The three con artists are out to fleece George of a small fortune, but even the best-laid plans can go astray. First, Jean falls hard for George and shields him from her card shark father. Then, when Marty discovers the truth about her father and her and tells George about them, he dumps her. Furious at being scorned, she re-enters his life masquerading as the posh "Countess Louise", the cousin of "Jacques Duc de Montaigne" (Hans Conried), who is actually Frenchie, another con man who is swindling the rich folks of Connecticut. Jean is determined to get back at George, so she sets out to seduce him, again.

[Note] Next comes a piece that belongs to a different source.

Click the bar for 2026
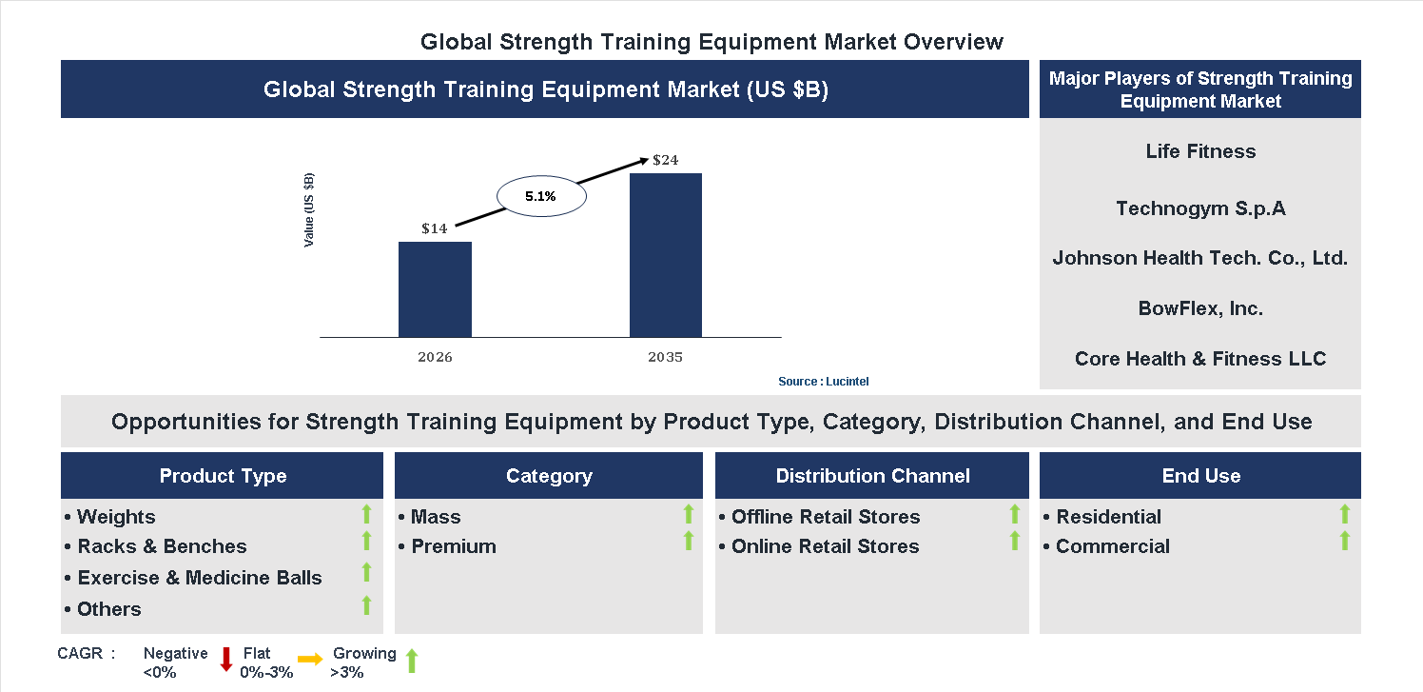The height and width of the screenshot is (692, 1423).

George's domineering father (Fred Clark) throws a party in honor of the visiting French royalty, and George is completely taken in by Jean's masquerade. Soon, her hapless victim is so confused and bothered he does not know which way is up, but in the end, after all the twists and turns, deceptions, and lies, true love wins out.

==Cast==

- George Gobel as George "Hotsy" Hamilton II
- Mitzi Gaynor as Jean Harris aka Countess Louise
- David Niven as Colonel Patrick Henry Harris
- Reginald Gardiner as Gerald
- Fred Clark as Horace Hamilton
- Harry Bellaver as Marty Kennedy
- Hans Conried as Duc Jacques de Montaigne
- Margery Maude as Mrs. Hamilton
- Clinton Sundberg as Purser
- Milton Frome as Assistant Butler
- Rex Evans as Burrows - Butler
- King Donovan as Waiter
- Mary Treen as Mrs. Burnside
- Charles Lane as Charlie Jenkins - Bartender

==Songs==
The songs in The Birds and the Bees were written by Harry Warren (music) and Mack David (lyrics):

- "(The Same Thing Happens with) The Birds And The Bees" – performed by George Goebel and Mitzi Gaynor
- "La Parisienne" – sung by Mitzi Gaynor

Two other songs were written for the film but not used:

- "Each Time I Dream" – by Harry Warren (music) and Mack David (lyrics)
- "The Songs I Sing" – by Walter Scharf (music) and Don Hartman (lyrics)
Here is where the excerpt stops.